Parents aren’t talking to their kids about the problem
17% of parents do not talk to their children about any of their concerns. Children as young as 12 could be playing games that have been exclusively rated for more mature audiences containing violence, sexual themes and drug use.
If, like me, you are feeling like you are losing the battle against online games and your kids are no longer to sit still for more than 3 minutes without Flossing, demonstrating ‘Orange Justice’ at the bus stop or performing Hype in the middle of the library, then you’ll find these tips from Allen Scott, Consumer EMEA Director at McAfee very helpful.

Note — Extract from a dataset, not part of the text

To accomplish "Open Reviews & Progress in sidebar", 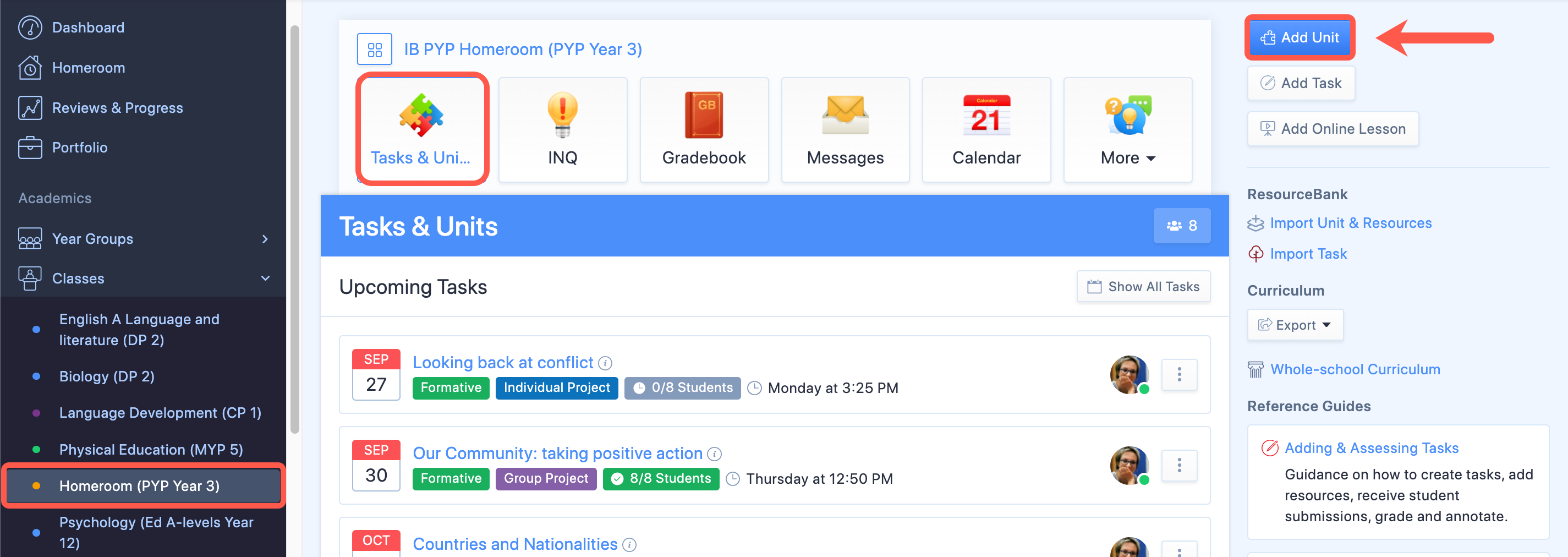I will click(x=118, y=107).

The ABCs of how to better protect children while playing video games
Start conversations early
Be careful what you click
Control how long they play
Avoid malicious links
No matter what anyone in the family is doing online, it’s best to use a security product like McAfee Total Protection that can help keep connected devices safe from malware. Just like any PC application, be sure to keep security software updated with the latest software version.
As McAfee’s Allen Scott says, “Gaming continues to be a popular pastime for many under 16s across the UK. There are many advantages to playing video games, and they can be a great tool at parents’ disposal during the summer months where they need to keep their children entertained while trying to manage everything else. That being said, it is imperative parents understand the cybersecurity risks their children are exposed to when playing games. They need to know what guidance and restrictions to put in place and how to keep their children safe online.”
There’s no time like the present to educate yourself about the risks of online gaming and to start talking with your kids about how to stay safe online.
If you’re convinced it’s all harmless, I challenge you to sit with your tween or teen while they play and watch how they play and how they interact with other players. Many players have a microphone these days. Or, if they use a program like Funimate, take a look at their profile and follower lists. I guarantee it will be an eye-opening experience which will leave you wanting to put some boundaries around your kids’ gaming quicker than they can log off. The dangers of online gaming for your kids will quickly become apparent.
Fellow parents – I salute you. We have a big challenge ahead.